Victor_Mini_Cup Wie es ist ein "Superheld" zu sein

 

 

 

 

 

 

 

 

 

 

Was haben ein Pfannkuchen und wohl die bekannteste Comic Figur - Superman - mit dem Badminton Sport zu tun? Dieser und weiteren Fragen gingen ca. 60 Kinder im pfälzischen Grünstadt am 29. April nach. Beim 1. Mini Cup des Jahres starteten die jüngsten Nachwuchs-„Schlägerschwinger“, um sich mit gleichaltrigen zu messen und viel Neues dazu zu lernen.

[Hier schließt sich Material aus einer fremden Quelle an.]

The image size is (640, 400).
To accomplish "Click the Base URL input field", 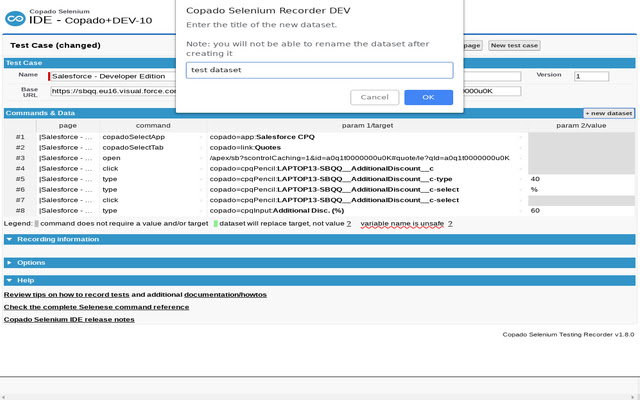I will pyautogui.click(x=112, y=91).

Das Konzept der Nachwuchsförderung im Badmintonsport ist die bildhafte Vermittlung von Bewegungsmustern. Durch Bilder aus der Erfahrungswelt der Kinder, will man ihnen die Verknüpfung sportspezifischer Bewegungen erleichtern, um so die komplexe Koordination von Armen und Beinen zu vereinfachen. Der „Superman“ ist also nichts anderes als die Startposition für den Überkopfschlag. Genau wie der Held bedeutet dieses Stichwort für die Kids, dass sie beide Hände über Kopfhöhe halten. Der Minicup besteht jedoch nicht ausschließlich aus sportspezifischen Lerninhalten für die Kinder. Daneben findet ein Badminton spezifischer Wettkampf statt. Dafür wurden die Netze altersentsprechend auf 1,30 gesengt. Der Fokus der Trainer lag nicht nur auf der spielerischen Leistung, sondern auch auf den Zusatzwettbewerben, mit denen sich die Kinder die Hälfte der Gesamtpunkte erspielen konnten.

Mit gerade einmal 6 Jahren, und damit jüngste Spielerin des Turniers, startete Marie Kern vom TV Pfortz-Maximiliansau in der Altersklasse U8. Durch eine deutliche Steigerung im Tagesverlauf durfte sie verdientermaßen mit dem erspielten 3. Platz auf das Podest steigen. Herzlichen Glückwunsch.